Exercise ::
An exact copy of the lines from the one containing "Open 文献综述 sidebar" to the end of the records below is required, and nothing else.

Dataset entries
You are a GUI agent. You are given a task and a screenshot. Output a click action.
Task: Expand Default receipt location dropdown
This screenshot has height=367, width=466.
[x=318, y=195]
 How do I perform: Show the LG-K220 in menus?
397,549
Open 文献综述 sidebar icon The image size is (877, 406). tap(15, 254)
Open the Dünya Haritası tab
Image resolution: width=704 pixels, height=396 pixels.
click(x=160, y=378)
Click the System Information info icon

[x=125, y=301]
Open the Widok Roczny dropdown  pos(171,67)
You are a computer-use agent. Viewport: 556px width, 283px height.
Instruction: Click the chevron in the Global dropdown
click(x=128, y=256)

Exercise solution ::
Open 文献综述 sidebar icon The image size is (877, 406). tap(15, 254)
Open the Dünya Haritası tab
Image resolution: width=704 pixels, height=396 pixels.
click(x=160, y=378)
Click the System Information info icon

[x=125, y=301]
Open the Widok Roczny dropdown  pos(171,67)
You are a computer-use agent. Viewport: 556px width, 283px height.
Instruction: Click the chevron in the Global dropdown
click(x=128, y=256)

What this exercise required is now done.